=== EXERCISE REQUIREMENTS ===
Reproduce each entry exactly.
------ DATA SHOWN
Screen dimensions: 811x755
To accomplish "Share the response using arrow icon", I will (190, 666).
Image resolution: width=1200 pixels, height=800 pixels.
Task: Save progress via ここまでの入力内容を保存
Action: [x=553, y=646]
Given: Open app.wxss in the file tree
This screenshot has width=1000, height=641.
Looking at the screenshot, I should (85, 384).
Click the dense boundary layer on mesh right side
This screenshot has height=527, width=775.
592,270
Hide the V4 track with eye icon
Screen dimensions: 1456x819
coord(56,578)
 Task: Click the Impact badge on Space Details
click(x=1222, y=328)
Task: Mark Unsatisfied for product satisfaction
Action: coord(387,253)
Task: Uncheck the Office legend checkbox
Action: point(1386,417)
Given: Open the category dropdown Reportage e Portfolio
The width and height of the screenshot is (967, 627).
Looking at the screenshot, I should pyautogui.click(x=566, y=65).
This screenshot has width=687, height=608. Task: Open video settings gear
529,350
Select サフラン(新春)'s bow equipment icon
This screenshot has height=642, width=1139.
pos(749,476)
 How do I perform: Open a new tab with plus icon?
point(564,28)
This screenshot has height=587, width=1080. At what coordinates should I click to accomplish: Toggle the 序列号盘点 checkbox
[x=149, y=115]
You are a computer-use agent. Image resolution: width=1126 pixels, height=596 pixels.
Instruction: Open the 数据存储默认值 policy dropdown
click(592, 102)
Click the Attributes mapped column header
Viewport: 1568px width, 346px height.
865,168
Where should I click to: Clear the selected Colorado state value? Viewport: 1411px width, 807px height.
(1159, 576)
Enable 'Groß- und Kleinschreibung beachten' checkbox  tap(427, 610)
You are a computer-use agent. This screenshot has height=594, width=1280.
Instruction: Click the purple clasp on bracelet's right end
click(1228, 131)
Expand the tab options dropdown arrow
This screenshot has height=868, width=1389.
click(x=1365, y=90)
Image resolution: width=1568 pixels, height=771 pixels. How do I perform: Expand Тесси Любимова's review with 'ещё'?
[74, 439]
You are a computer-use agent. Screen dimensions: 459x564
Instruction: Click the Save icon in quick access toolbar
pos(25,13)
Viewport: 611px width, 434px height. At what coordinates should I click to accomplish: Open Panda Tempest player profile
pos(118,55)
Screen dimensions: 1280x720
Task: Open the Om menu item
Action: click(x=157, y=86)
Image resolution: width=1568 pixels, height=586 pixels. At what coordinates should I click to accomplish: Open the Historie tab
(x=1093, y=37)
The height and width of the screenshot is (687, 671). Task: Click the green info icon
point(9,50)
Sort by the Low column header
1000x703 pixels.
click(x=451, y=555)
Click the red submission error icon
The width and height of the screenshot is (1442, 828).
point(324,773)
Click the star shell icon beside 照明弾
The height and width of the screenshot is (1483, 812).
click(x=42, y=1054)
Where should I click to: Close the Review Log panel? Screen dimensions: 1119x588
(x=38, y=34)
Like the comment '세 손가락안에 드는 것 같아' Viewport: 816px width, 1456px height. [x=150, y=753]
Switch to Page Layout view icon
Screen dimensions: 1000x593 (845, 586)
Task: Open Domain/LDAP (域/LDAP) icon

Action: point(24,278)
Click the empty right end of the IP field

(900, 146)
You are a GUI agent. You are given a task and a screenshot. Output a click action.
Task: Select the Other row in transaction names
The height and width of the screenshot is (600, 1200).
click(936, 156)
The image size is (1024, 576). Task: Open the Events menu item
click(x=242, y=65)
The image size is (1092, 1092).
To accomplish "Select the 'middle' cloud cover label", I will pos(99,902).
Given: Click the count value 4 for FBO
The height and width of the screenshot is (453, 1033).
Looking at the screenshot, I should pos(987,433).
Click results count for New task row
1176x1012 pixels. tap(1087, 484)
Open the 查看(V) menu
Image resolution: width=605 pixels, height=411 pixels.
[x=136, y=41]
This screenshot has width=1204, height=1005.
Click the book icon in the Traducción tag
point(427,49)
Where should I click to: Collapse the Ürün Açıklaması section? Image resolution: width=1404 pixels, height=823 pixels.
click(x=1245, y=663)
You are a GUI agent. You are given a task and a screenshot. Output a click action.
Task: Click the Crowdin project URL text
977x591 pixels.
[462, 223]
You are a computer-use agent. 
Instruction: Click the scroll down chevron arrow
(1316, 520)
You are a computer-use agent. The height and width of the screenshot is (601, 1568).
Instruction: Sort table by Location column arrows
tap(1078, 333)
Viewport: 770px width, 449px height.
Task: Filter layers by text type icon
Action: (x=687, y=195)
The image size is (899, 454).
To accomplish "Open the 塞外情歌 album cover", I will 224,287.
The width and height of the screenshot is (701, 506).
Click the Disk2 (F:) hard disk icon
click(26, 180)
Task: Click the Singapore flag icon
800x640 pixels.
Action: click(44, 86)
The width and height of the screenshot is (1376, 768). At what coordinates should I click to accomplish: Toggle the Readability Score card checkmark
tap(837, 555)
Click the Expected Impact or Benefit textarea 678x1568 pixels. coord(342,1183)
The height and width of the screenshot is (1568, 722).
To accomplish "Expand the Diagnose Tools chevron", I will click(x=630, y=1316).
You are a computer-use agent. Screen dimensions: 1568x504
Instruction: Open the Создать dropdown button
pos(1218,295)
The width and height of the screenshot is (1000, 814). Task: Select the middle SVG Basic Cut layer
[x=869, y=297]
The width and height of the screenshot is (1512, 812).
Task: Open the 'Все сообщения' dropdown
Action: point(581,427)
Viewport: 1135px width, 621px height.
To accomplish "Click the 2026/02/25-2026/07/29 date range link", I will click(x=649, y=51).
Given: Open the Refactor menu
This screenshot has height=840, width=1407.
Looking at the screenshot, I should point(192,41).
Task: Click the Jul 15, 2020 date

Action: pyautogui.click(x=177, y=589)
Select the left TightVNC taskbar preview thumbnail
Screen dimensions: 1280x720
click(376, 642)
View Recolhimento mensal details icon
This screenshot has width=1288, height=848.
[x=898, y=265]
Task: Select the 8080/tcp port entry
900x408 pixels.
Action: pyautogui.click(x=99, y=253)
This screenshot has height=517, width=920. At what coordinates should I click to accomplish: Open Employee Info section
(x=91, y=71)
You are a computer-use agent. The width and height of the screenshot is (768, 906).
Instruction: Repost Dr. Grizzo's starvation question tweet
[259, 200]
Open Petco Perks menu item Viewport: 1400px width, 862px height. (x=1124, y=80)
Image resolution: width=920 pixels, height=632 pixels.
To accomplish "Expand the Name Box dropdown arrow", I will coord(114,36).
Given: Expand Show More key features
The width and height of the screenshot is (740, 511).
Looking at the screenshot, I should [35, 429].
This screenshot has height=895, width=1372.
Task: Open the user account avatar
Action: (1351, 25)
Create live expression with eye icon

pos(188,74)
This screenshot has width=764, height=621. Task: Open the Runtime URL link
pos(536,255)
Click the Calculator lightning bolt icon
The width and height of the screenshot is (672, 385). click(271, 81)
------------
=== ANSWER SPACE ===
Screen dimensions: 811x755
To accomplish "Share the response using arrow icon", I will (190, 666).
Image resolution: width=1200 pixels, height=800 pixels.
Task: Save progress via ここまでの入力内容を保存
Action: [x=553, y=646]
Given: Open app.wxss in the file tree
This screenshot has width=1000, height=641.
Looking at the screenshot, I should (85, 384).
Click the dense boundary layer on mesh right side
This screenshot has height=527, width=775.
592,270
Hide the V4 track with eye icon
Screen dimensions: 1456x819
coord(56,578)
 Task: Click the Impact badge on Space Details
click(x=1222, y=328)
Task: Mark Unsatisfied for product satisfaction
Action: coord(387,253)
Task: Uncheck the Office legend checkbox
Action: point(1386,417)
Given: Open the category dropdown Reportage e Portfolio
The width and height of the screenshot is (967, 627).
Looking at the screenshot, I should pyautogui.click(x=566, y=65).
This screenshot has width=687, height=608. Task: Open video settings gear
529,350
Select サフラン(新春)'s bow equipment icon
This screenshot has height=642, width=1139.
pos(749,476)
 How do I perform: Open a new tab with plus icon?
point(564,28)
This screenshot has height=587, width=1080. At what coordinates should I click to accomplish: Toggle the 序列号盘点 checkbox
[x=149, y=115]
You are a computer-use agent. Image resolution: width=1126 pixels, height=596 pixels.
Instruction: Open the 数据存储默认值 policy dropdown
click(592, 102)
Click the Attributes mapped column header
Viewport: 1568px width, 346px height.
865,168
Where should I click to: Clear the selected Colorado state value? Viewport: 1411px width, 807px height.
(1159, 576)
Enable 'Groß- und Kleinschreibung beachten' checkbox  tap(427, 610)
You are a computer-use agent. This screenshot has height=594, width=1280.
Instruction: Click the purple clasp on bracelet's right end
click(1228, 131)
Expand the tab options dropdown arrow
This screenshot has height=868, width=1389.
click(x=1365, y=90)
Image resolution: width=1568 pixels, height=771 pixels. How do I perform: Expand Тесси Любимова's review with 'ещё'?
[74, 439]
You are a computer-use agent. Screen dimensions: 459x564
Instruction: Click the Save icon in quick access toolbar
pos(25,13)
Viewport: 611px width, 434px height. At what coordinates should I click to accomplish: Open Panda Tempest player profile
pos(118,55)
Screen dimensions: 1280x720
Task: Open the Om menu item
Action: click(x=157, y=86)
Image resolution: width=1568 pixels, height=586 pixels. At what coordinates should I click to accomplish: Open the Historie tab
(x=1093, y=37)
The height and width of the screenshot is (687, 671). Task: Click the green info icon
point(9,50)
Sort by the Low column header
1000x703 pixels.
click(x=451, y=555)
Click the red submission error icon
The width and height of the screenshot is (1442, 828).
point(324,773)
Click the star shell icon beside 照明弾
The height and width of the screenshot is (1483, 812).
click(x=42, y=1054)
Where should I click to: Close the Review Log panel? Screen dimensions: 1119x588
(x=38, y=34)
Like the comment '세 손가락안에 드는 것 같아' Viewport: 816px width, 1456px height. [x=150, y=753]
Switch to Page Layout view icon
Screen dimensions: 1000x593 (845, 586)
Task: Open Domain/LDAP (域/LDAP) icon

Action: point(24,278)
Click the empty right end of the IP field

(900, 146)
You are a GUI agent. You are given a task and a screenshot. Output a click action.
Task: Select the Other row in transaction names
The height and width of the screenshot is (600, 1200).
click(936, 156)
The image size is (1024, 576). Task: Open the Events menu item
click(x=242, y=65)
The image size is (1092, 1092).
To accomplish "Select the 'middle' cloud cover label", I will pos(99,902).
Given: Click the count value 4 for FBO
The height and width of the screenshot is (453, 1033).
Looking at the screenshot, I should pos(987,433).
Click results count for New task row
1176x1012 pixels. tap(1087, 484)
Open the 查看(V) menu
Image resolution: width=605 pixels, height=411 pixels.
[x=136, y=41]
This screenshot has width=1204, height=1005.
Click the book icon in the Traducción tag
point(427,49)
Where should I click to: Collapse the Ürün Açıklaması section? Image resolution: width=1404 pixels, height=823 pixels.
click(x=1245, y=663)
You are a GUI agent. You are given a task and a screenshot. Output a click action.
Task: Click the Crowdin project URL text
977x591 pixels.
[462, 223]
You are a computer-use agent. 
Instruction: Click the scroll down chevron arrow
(1316, 520)
You are a computer-use agent. The height and width of the screenshot is (601, 1568).
Instruction: Sort table by Location column arrows
tap(1078, 333)
Viewport: 770px width, 449px height.
Task: Filter layers by text type icon
Action: (x=687, y=195)
The image size is (899, 454).
To accomplish "Open the 塞外情歌 album cover", I will 224,287.
The width and height of the screenshot is (701, 506).
Click the Disk2 (F:) hard disk icon
click(26, 180)
Task: Click the Singapore flag icon
800x640 pixels.
Action: click(44, 86)
The width and height of the screenshot is (1376, 768). At what coordinates should I click to accomplish: Toggle the Readability Score card checkmark
tap(837, 555)
Click the Expected Impact or Benefit textarea 678x1568 pixels. coord(342,1183)
The height and width of the screenshot is (1568, 722).
To accomplish "Expand the Diagnose Tools chevron", I will click(x=630, y=1316).
You are a computer-use agent. Screen dimensions: 1568x504
Instruction: Open the Создать dropdown button
pos(1218,295)
The width and height of the screenshot is (1000, 814). Task: Select the middle SVG Basic Cut layer
[x=869, y=297]
The width and height of the screenshot is (1512, 812).
Task: Open the 'Все сообщения' dropdown
Action: point(581,427)
Viewport: 1135px width, 621px height.
To accomplish "Click the 2026/02/25-2026/07/29 date range link", I will click(x=649, y=51).
Given: Open the Refactor menu
This screenshot has height=840, width=1407.
Looking at the screenshot, I should point(192,41).
Task: Click the Jul 15, 2020 date

Action: pyautogui.click(x=177, y=589)
Select the left TightVNC taskbar preview thumbnail
Screen dimensions: 1280x720
click(376, 642)
View Recolhimento mensal details icon
This screenshot has width=1288, height=848.
[x=898, y=265]
Task: Select the 8080/tcp port entry
900x408 pixels.
Action: pyautogui.click(x=99, y=253)
This screenshot has height=517, width=920. At what coordinates should I click to accomplish: Open Employee Info section
(x=91, y=71)
You are a computer-use agent. The width and height of the screenshot is (768, 906).
Instruction: Repost Dr. Grizzo's starvation question tweet
[259, 200]
Open Petco Perks menu item Viewport: 1400px width, 862px height. (x=1124, y=80)
Image resolution: width=920 pixels, height=632 pixels.
To accomplish "Expand the Name Box dropdown arrow", I will coord(114,36).
Given: Expand Show More key features
The width and height of the screenshot is (740, 511).
Looking at the screenshot, I should [35, 429].
This screenshot has height=895, width=1372.
Task: Open the user account avatar
Action: (1351, 25)
Create live expression with eye icon

pos(188,74)
This screenshot has width=764, height=621. Task: Open the Runtime URL link
pos(536,255)
Click the Calculator lightning bolt icon
The width and height of the screenshot is (672, 385). click(271, 81)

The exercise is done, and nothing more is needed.